[Opening RECORDS FOR THIS TASK section]

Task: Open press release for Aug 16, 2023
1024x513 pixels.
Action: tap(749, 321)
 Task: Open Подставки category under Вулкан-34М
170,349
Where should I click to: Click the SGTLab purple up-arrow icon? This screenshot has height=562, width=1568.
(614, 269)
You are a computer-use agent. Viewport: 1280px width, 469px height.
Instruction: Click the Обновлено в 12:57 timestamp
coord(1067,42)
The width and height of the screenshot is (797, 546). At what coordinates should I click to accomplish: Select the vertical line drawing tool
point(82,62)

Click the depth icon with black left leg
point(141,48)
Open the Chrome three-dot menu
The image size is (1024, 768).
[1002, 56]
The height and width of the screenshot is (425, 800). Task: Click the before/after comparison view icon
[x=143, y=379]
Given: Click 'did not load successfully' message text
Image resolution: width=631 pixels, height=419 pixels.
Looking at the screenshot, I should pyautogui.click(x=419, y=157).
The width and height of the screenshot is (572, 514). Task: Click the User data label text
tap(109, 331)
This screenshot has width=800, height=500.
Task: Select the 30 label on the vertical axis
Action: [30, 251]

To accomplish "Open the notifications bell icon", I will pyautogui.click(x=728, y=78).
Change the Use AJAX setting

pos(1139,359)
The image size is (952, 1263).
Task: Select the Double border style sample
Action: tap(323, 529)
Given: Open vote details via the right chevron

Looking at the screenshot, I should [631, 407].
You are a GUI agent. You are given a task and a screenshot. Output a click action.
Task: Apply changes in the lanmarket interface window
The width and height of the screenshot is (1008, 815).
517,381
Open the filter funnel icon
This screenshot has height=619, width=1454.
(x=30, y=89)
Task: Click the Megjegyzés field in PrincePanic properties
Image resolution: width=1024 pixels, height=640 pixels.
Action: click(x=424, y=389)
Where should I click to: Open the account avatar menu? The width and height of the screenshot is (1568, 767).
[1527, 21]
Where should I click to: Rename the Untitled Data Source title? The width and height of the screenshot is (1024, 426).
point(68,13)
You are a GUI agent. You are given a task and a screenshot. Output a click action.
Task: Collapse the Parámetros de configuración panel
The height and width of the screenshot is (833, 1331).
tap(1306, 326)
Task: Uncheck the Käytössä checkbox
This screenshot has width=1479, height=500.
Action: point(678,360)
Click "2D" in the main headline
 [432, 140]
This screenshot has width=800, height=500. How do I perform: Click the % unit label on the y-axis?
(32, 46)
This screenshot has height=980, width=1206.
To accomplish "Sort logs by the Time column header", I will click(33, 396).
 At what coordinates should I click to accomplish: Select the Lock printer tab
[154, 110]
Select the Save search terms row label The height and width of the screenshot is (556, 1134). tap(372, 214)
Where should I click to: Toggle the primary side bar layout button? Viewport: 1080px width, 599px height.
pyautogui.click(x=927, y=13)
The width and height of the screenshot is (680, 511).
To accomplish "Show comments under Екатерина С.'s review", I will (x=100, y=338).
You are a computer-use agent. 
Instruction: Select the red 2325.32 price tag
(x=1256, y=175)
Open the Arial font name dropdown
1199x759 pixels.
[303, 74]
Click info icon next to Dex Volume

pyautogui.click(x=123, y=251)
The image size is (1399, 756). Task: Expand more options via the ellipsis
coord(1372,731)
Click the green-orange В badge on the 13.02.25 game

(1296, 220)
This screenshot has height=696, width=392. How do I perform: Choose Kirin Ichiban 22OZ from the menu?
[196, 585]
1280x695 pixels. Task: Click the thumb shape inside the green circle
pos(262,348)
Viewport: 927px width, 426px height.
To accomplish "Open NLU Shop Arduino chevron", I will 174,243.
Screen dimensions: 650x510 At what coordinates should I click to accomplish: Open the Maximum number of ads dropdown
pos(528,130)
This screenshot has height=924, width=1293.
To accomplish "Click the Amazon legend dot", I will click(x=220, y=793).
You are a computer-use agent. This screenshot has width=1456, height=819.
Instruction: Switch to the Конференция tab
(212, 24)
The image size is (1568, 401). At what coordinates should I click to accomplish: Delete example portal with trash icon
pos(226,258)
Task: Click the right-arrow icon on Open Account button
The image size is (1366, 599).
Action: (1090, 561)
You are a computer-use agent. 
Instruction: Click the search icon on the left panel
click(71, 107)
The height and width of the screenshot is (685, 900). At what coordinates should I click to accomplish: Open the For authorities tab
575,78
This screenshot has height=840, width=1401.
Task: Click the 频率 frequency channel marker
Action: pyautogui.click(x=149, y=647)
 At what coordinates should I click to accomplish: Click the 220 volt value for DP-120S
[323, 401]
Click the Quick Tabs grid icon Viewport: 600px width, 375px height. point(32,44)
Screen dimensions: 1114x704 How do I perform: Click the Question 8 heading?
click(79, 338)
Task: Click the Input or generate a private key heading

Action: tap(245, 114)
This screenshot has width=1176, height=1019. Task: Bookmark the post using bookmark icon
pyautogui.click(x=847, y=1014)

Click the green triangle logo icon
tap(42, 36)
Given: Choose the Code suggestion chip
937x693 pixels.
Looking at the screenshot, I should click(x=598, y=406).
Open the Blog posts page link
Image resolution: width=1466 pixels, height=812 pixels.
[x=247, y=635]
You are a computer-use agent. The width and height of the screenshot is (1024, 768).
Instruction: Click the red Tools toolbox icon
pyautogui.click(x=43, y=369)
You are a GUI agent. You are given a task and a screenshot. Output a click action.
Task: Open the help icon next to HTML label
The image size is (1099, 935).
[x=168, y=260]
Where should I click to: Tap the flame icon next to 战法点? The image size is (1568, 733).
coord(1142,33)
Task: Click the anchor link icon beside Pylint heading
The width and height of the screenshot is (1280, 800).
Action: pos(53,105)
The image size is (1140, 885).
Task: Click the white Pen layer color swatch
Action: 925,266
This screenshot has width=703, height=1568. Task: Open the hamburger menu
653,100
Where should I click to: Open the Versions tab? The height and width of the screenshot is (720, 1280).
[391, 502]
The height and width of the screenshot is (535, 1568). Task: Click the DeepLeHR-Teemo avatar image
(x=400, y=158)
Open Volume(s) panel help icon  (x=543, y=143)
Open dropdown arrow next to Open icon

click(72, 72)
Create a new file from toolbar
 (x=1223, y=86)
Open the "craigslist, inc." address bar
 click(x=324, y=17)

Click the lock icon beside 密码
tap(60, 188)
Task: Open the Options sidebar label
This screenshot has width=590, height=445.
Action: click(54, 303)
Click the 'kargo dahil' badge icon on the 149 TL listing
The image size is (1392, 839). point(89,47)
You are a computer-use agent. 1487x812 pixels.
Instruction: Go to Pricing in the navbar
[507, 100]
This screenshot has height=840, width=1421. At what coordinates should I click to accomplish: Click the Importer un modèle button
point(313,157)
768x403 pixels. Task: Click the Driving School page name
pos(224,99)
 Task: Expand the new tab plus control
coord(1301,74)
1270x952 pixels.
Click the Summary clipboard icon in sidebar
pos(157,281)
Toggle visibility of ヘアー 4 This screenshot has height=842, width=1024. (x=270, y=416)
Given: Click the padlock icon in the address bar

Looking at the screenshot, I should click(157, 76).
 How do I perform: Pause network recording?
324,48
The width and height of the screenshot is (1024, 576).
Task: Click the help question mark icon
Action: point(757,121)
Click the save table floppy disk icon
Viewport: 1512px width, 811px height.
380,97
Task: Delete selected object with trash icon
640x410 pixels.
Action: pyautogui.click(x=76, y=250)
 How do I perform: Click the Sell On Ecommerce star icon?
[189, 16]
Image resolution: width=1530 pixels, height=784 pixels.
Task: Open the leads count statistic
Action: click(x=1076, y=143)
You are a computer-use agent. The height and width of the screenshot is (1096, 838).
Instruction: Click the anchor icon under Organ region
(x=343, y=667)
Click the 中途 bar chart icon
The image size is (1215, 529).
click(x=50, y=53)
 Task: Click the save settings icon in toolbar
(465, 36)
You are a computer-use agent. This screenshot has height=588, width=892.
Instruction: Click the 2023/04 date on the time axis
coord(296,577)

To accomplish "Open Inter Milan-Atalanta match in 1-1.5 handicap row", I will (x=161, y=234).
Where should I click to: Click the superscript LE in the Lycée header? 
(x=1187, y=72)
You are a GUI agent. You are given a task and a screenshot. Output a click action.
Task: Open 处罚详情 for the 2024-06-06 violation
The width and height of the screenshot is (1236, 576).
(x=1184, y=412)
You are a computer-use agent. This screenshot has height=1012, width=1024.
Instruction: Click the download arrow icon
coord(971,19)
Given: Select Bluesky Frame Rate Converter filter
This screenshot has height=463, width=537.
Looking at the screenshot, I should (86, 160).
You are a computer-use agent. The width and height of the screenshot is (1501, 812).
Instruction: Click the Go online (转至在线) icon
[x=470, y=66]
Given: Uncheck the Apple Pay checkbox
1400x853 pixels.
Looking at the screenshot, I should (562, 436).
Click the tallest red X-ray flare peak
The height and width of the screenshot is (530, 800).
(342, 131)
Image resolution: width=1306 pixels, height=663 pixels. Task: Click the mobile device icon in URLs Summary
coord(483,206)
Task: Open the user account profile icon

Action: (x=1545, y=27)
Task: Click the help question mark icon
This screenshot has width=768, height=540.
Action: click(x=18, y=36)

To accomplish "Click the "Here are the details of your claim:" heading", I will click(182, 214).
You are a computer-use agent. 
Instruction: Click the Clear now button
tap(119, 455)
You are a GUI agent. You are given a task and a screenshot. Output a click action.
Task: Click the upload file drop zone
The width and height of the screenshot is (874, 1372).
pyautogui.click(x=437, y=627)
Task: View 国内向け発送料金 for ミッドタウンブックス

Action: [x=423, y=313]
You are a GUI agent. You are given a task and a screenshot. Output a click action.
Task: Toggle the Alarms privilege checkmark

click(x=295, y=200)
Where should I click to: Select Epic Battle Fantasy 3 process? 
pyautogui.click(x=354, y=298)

[Closing RECORDS FOR THIS TASK section]

-- TASK DESCRIPTION --
Where does the word "filter" appear in the records? Copy every line that holds it.

-- EXERCISE RESULT --
Open the filter funnel icon
Given: Select Bluesky Frame Rate Converter filter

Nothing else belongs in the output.